State v. Chapman

PER CURIAM.

11 Granted. In a dispute prompted by the state selecting from its priority list one case for trial before defendant’s case, although defendant appeared higher on the list and had filed a motion for a speedy trial, the court of appeal correctly rejected defendant’s demand that at the new trial date set by the court over his objection, the state place his case at the top of the list. However, the court of appeal directed the District Attorney to comply with the dictates of our decision in State v. Simpson, 551 So.2d 1303 (La.1989), “by listing for defense counsel the cases on the criminal docket in the order in which cases are to be called for trial.” State v. Chapman, 45,717 (La.App. 2nd Cir.5/27/10). The court of appeal appears to have subscribed to the view, expressed by the defense in its opposition to the state’s writ seeking review in this Court, that while the District Attorney “has all of 12the discretion in the world” before drawing up the priority list, once done with the list, “he must live with it.”

This Court did observe in Simpson, albeit in dicta, after holding the procedure for allotting criminal cases employed at the time in 15th Judicial District Court did not comport with due process, that “the criminal docket for a particular day must indicate the order in which cases are to be called for trial.” Id., 551 So.2d at 1305. However, we made that observation in considering a local rule of the 15th Judicial District Court, which permitted the District Attorney to call criminal cases “in any order preferred by him.” We cautioned that the rule “cannot be interpreted to grant that authority on the day of trial.” Id. However, we meant by that observation not to impose a rigid rule of practice encroaching on the broad discretion of a District Attorney to determine “whom, when, and how he shall prosecute,” La. C.Cr.P. art. 61, but only to emphasize as a general proposition that “[a]ll litigants have a right to their day in court, and have a right to know, at least relatively, when that day will come, that he may prepare for his defense, or otherwise, as the case may be.” Simpson, 551 So.2d at 1305(in-ternal quotation marks and citation omitted); cf. La.C.Cr.P. art. 702 (providing that cases shall be set for trial on motion of the state and that “defendant shall be given notice of trial sufficiently in advance thereof so that he may summon , his witnesses.”).
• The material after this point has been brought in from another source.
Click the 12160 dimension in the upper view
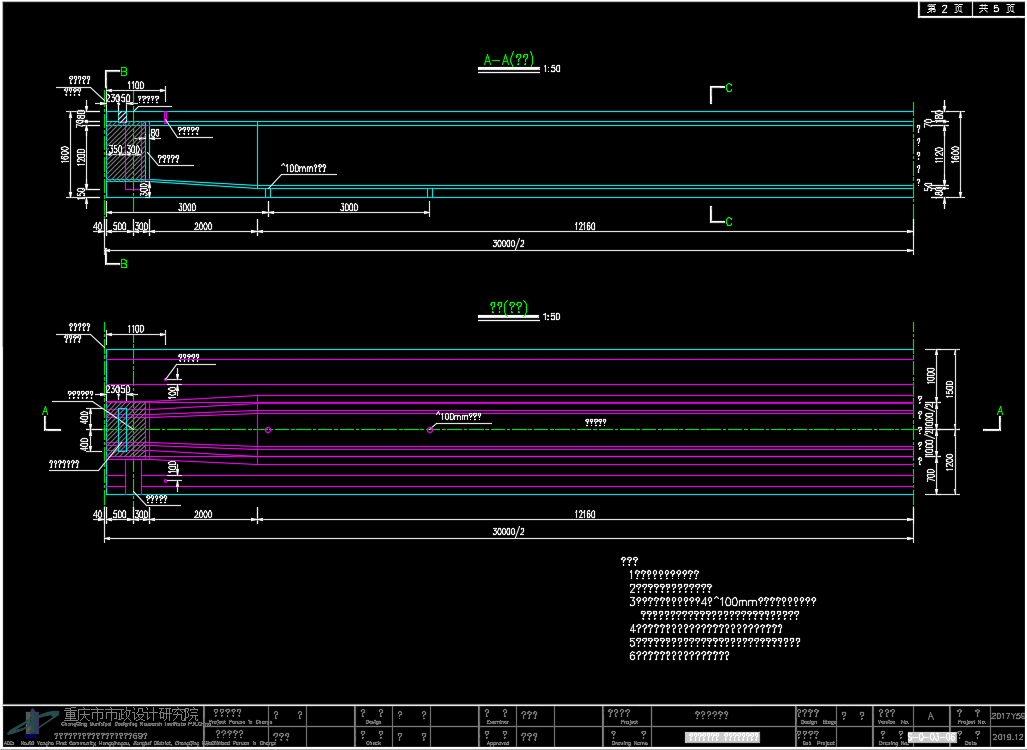tap(585, 227)
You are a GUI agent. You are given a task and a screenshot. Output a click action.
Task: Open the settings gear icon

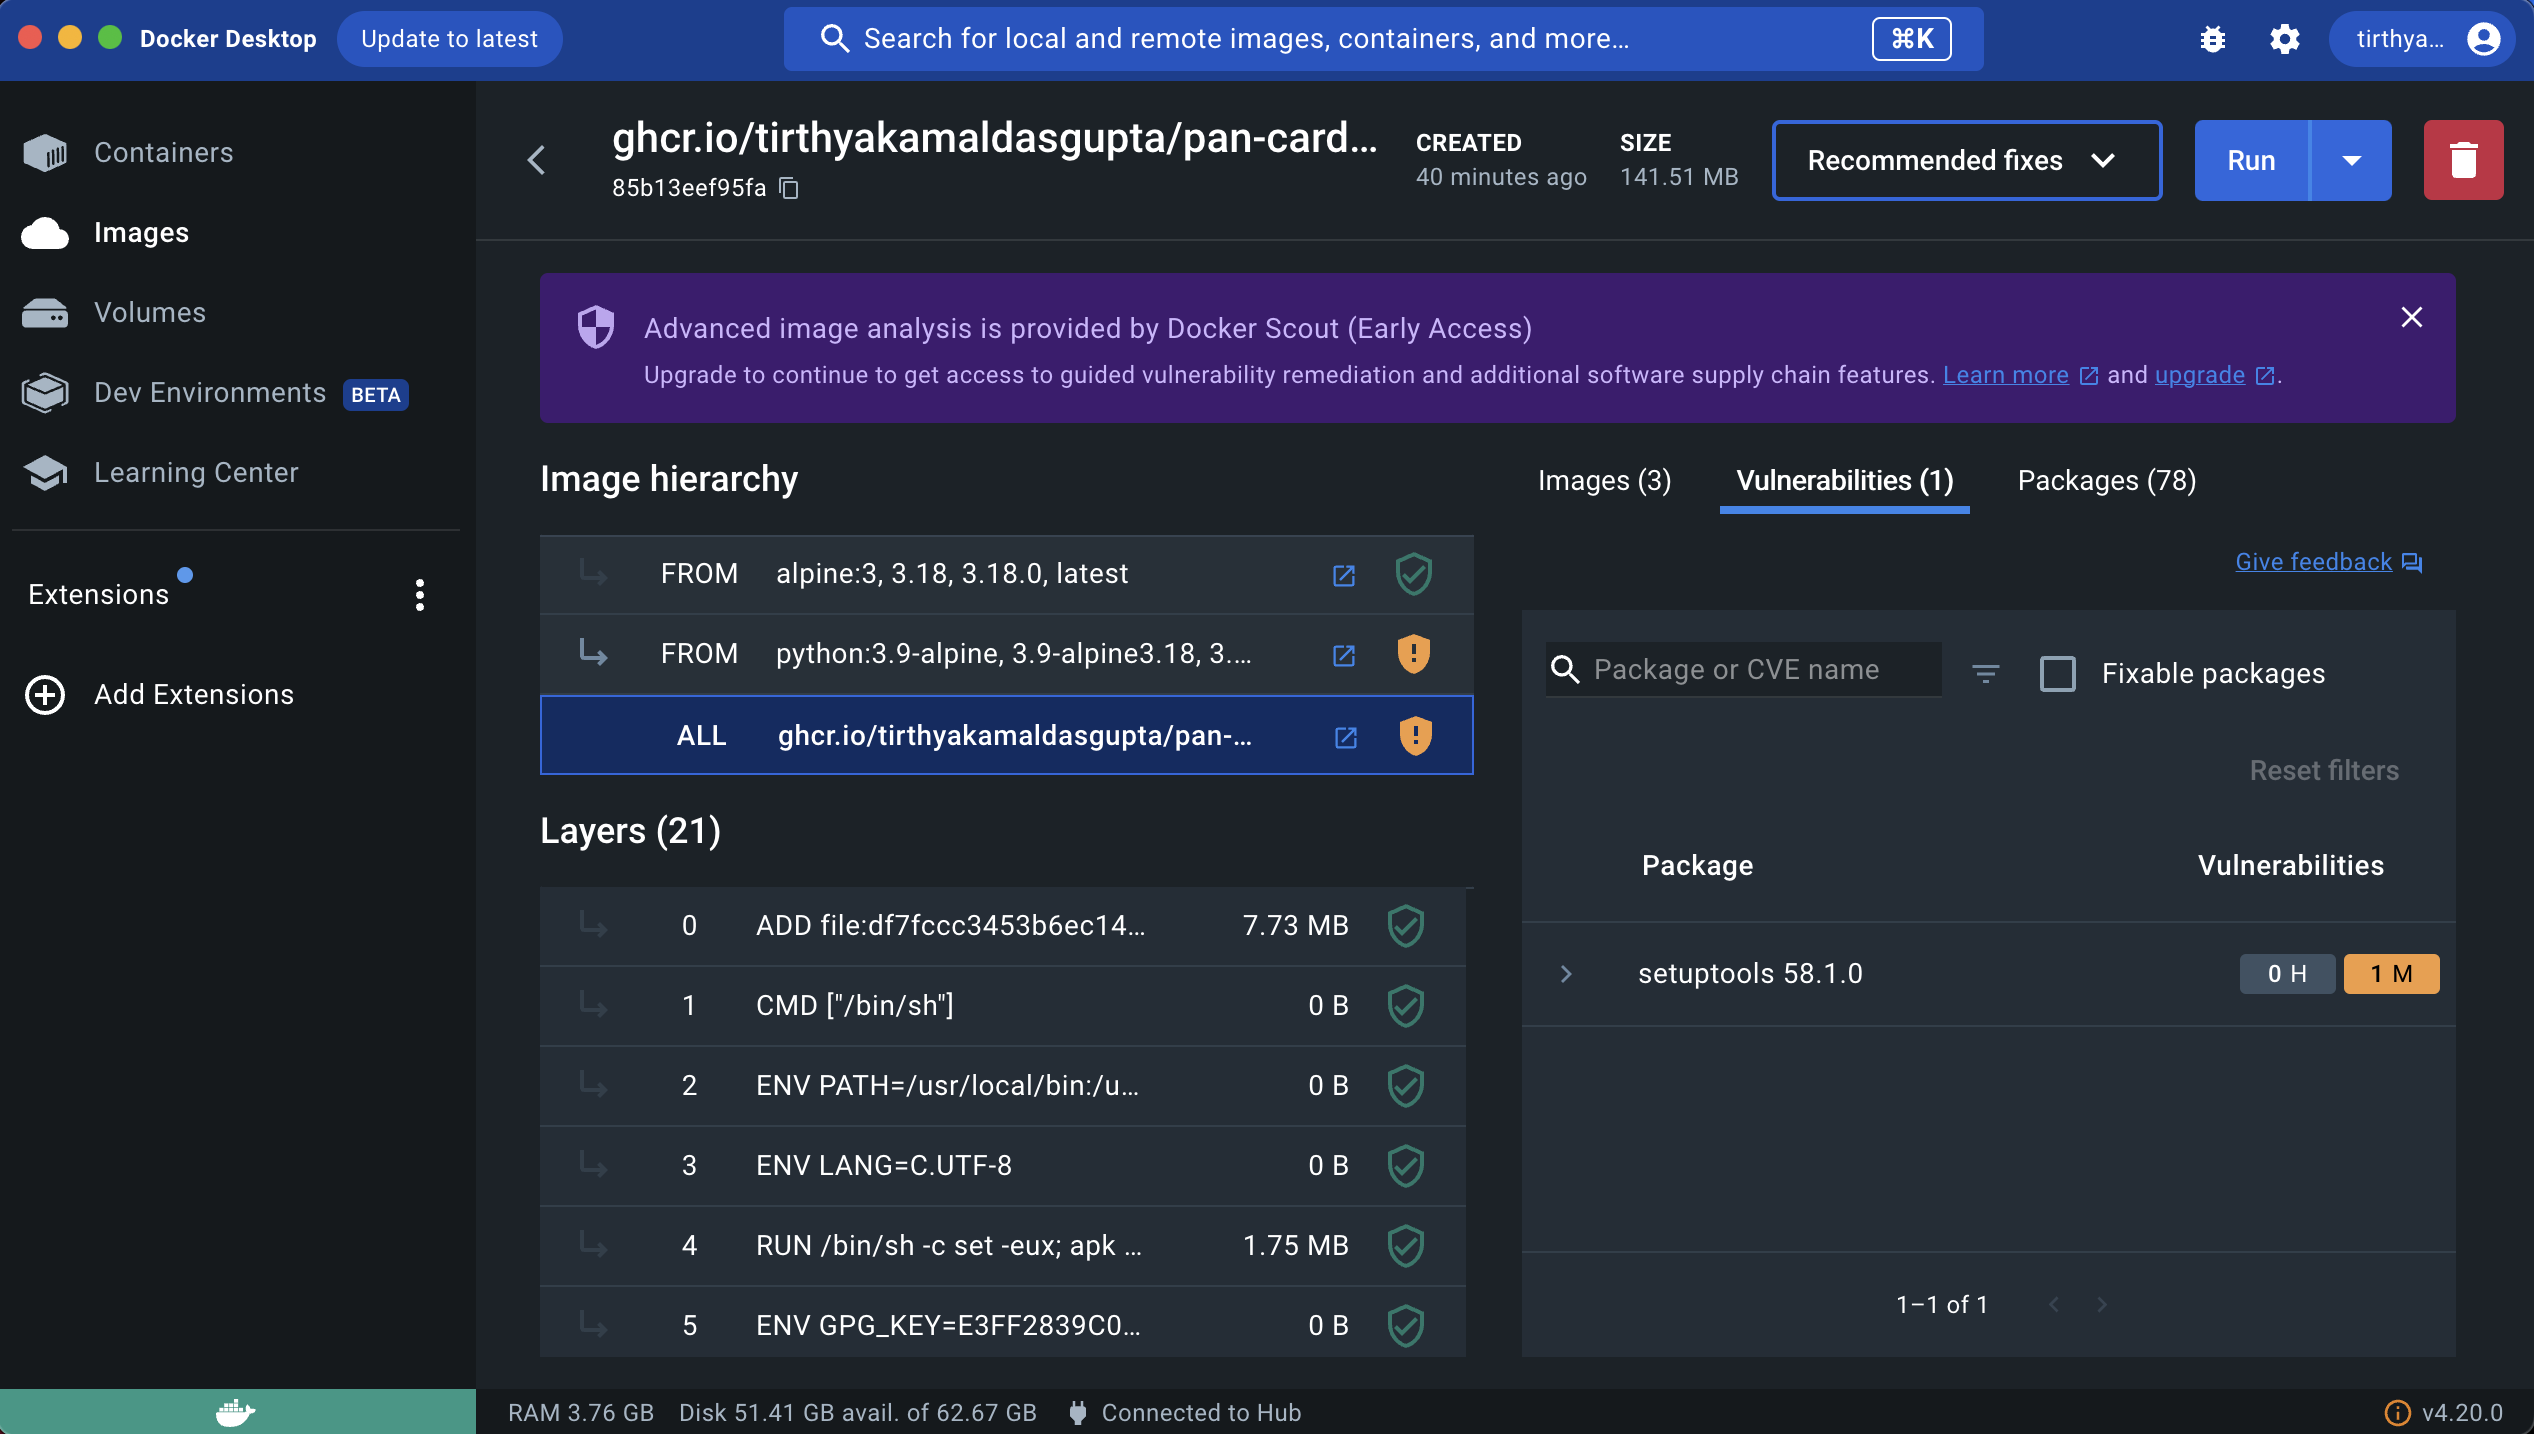[2284, 39]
It appears that in accord with the District Attorney’s established protocol, the state furnished its priority list to defendant three weeks before the trial date and then advised defense counsel six days before that date that another case would go to trial, although it was lower on the list. The District Attorney thus provided fair notice to counsel that defendant’s day had not yet come sufficiently in advance of trial that defendant and counsel could plan accordingly. We have no reason to IsSuppose that a similar procedure will not be employed for future trial settings on the District Attorney’s priority lists, thereby continuing to provide defendant with fair notice of the probability that his case will or will not go to trial on the date assigned.